VWD: debunking myths and raising global awareness

Does Von Willebrand disease (VWD) only affect women? Is heavy menstrual bleeding normal? Is hemophilia more prevalent than VWD?

VWD is the most common bleeding disorder—but it’s not as well-known as other bleeding disorders and perhaps because of this, it is severely underdiagnosed. Patients often feel frustrated that their disease is not being properly recognized and many feel isolated because of this. Simply put: there is a lack of education on what VWD is and how patients are impacted.

During the 2018 Global NMO training, held before the World Federation of Hemophilia (WFH) World Congress in Glasgow, Scotland, many participants were interested to learn more about Von Willebrand Disease. One attendee remarked, “I didn’t know that VWD affects both men and women equally and I didn’t know very much about the disease. I thought it was like hemophilia.” One patient with VWD said, “Von Willebrand Disease is a total separate disease from hemophilia.” There is much to do to increase awareness of VWD and to improve management of the disease.

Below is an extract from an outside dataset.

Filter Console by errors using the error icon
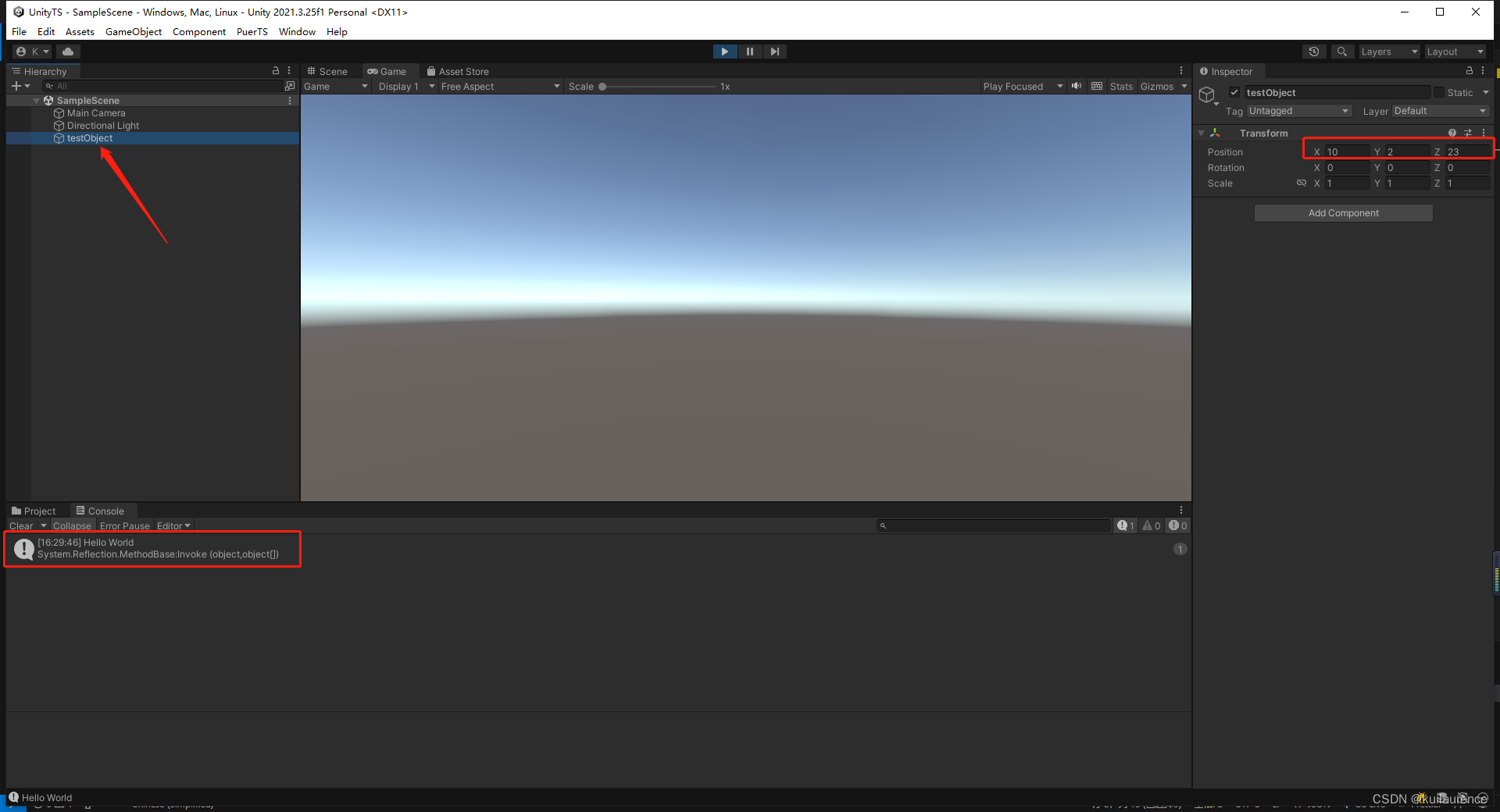1500x812 pixels. (x=1176, y=525)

The WFH is leading global efforts to raise more awareness of VWD and increase diagnosis through the VWD Initiative Program and the VWD Global group. This year, the WFH developed a global Call to Action, and asked all national member organizations (NMOs) to sign on as a part of their commitment to integrate VWD into their work and to raise awareness of the disease.

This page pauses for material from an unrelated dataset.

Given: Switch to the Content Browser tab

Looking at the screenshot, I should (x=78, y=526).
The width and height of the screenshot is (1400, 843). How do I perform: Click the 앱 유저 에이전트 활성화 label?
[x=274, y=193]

Each NMO of the WFH is invited to sign onto this Call to Action to acknowledge the work that needs to be done, to make a commitment to recognizing VWD and other rare bleeding disorders by taking action to create awareness, and to offer resources and provide support to improve the lives of those living with VWD. So far, ten NMOs have signed on to the initiative.

NMOs can implement a number of measures in order to better integrate VWD into their work and to raise awareness for the condition. For example, they can organize a talk with patients and families on what VWD is; write articles in a newsletter, blog or on social media; or liaise with a hemophilia treatment center to educate and support parents. NMOs can also add VWD in their advocacy efforts, perhaps by creating a VWD-focused committee in their organizations. This would be particularly valuable way to destigmatize VWD in countries where blood is a taboo subject.

For more information, please go to the, “Join Us in the Global VWD Call to Action” page on the WFH website, or write to Luisa Durante, Program Development Manager at ldurante@wfh.org.

All bleeding disorders matter. By working together to improve the quality of life of all people with bleeding disorders—including VWD—our community becomes stronger and more united.